BEGIN

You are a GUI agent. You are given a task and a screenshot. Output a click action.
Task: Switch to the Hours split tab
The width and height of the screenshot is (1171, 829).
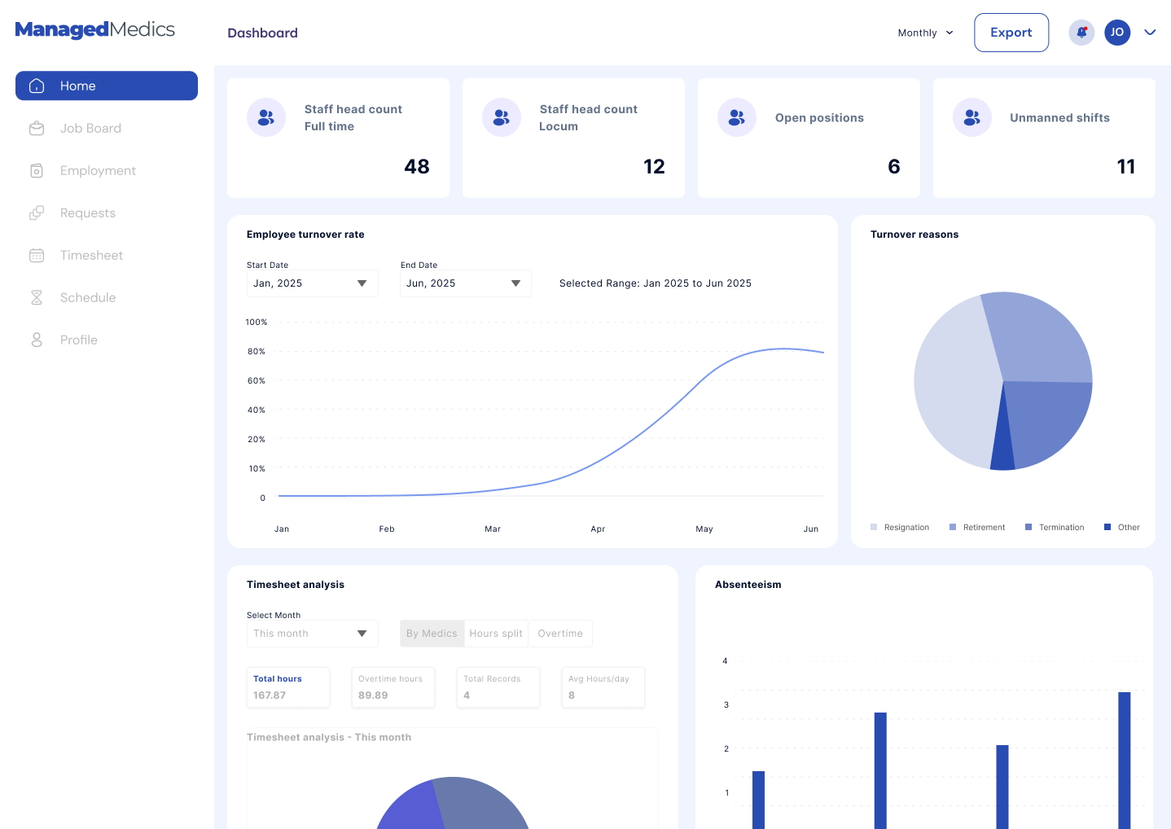tap(496, 633)
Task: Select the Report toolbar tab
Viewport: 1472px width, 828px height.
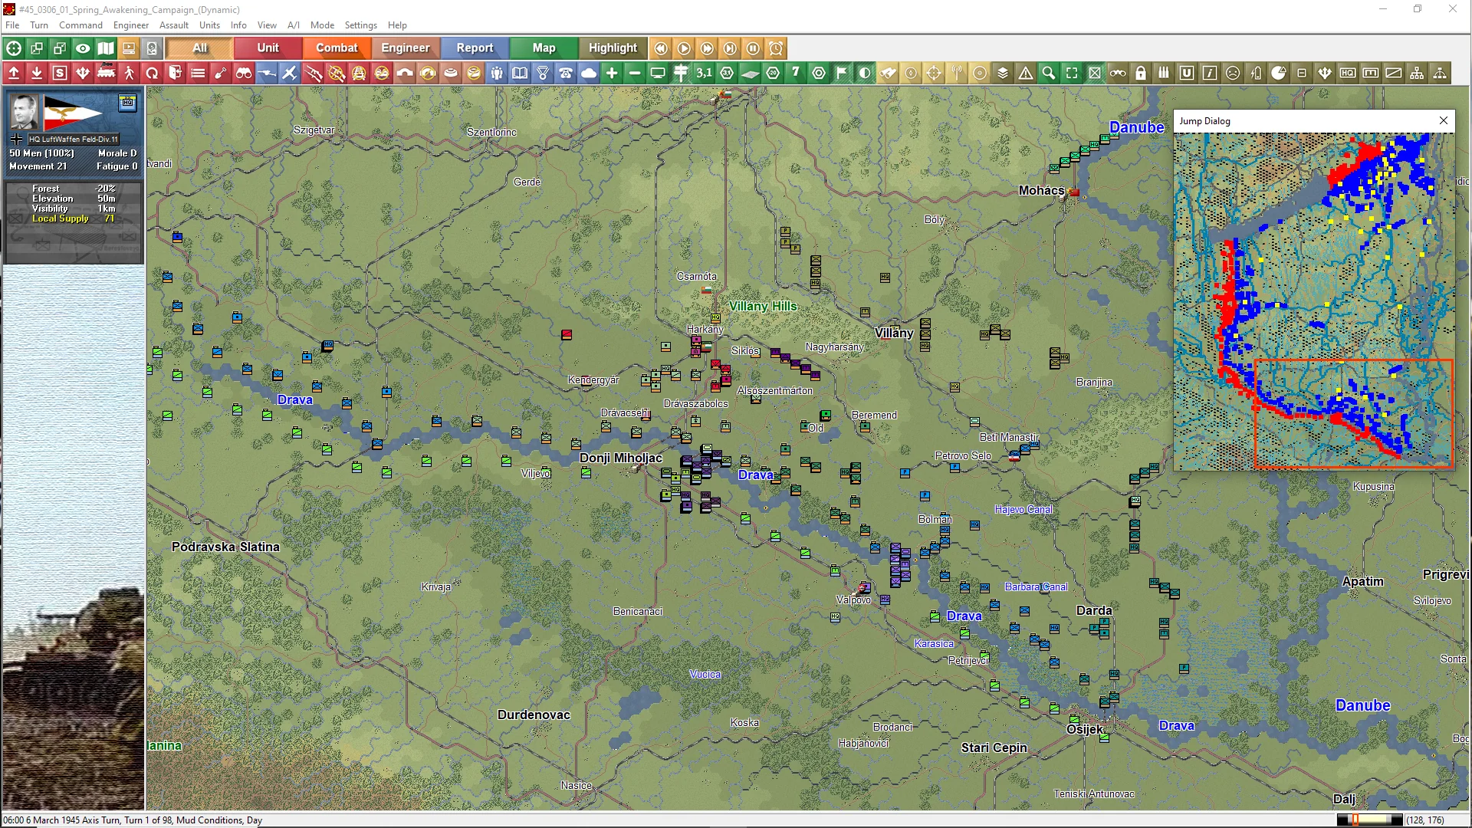Action: (475, 48)
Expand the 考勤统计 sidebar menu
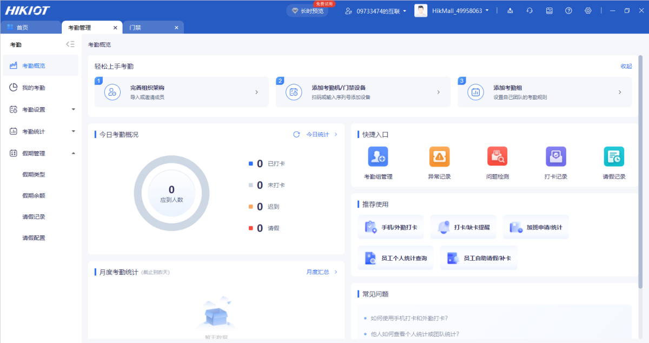Screen dimensions: 649x343 tap(74, 131)
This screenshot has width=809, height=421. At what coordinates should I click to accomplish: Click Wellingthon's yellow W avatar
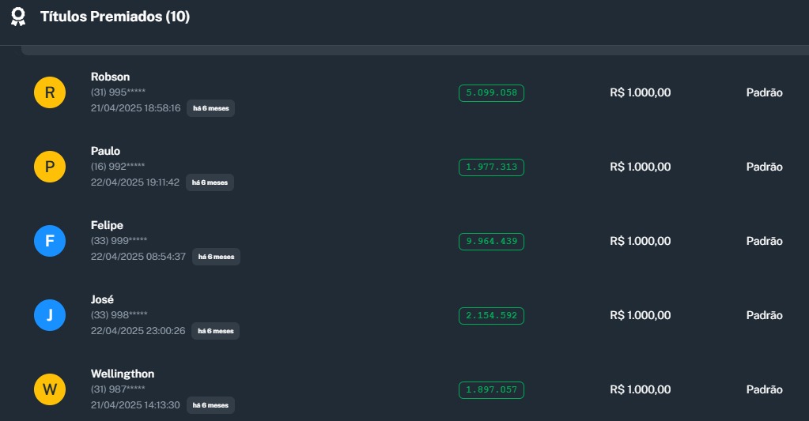click(50, 389)
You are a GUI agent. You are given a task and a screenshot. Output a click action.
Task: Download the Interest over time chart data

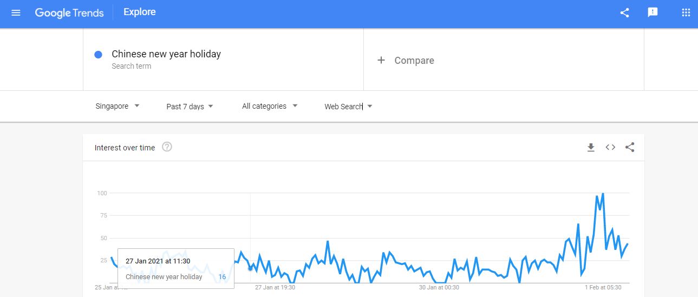click(591, 147)
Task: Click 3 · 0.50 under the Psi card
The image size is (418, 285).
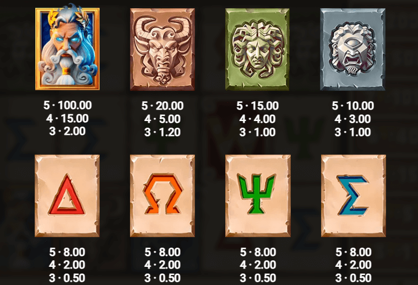Action: click(x=258, y=278)
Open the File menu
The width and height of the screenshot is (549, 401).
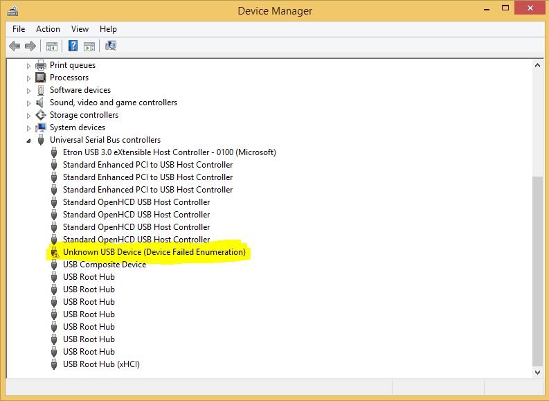(19, 29)
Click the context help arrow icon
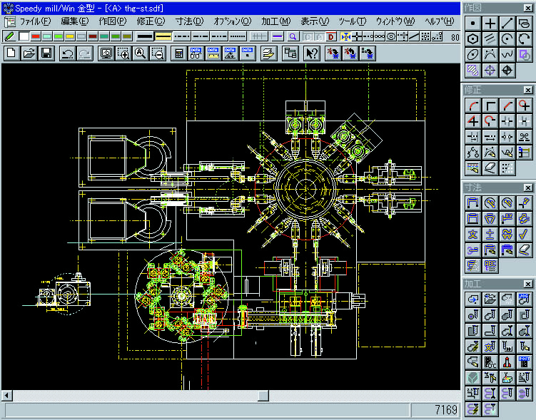This screenshot has height=420, width=536. point(311,53)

END

* _What is needed_: Retype the lines from the one containing "Open the File menu" down to the last line of the records, both included, exactly and nothing more. Pictures stay out.

* _Exercise solution_:
Open the File menu
The width and height of the screenshot is (549, 401).
(19, 29)
Click the context help arrow icon
This screenshot has height=420, width=536. point(311,53)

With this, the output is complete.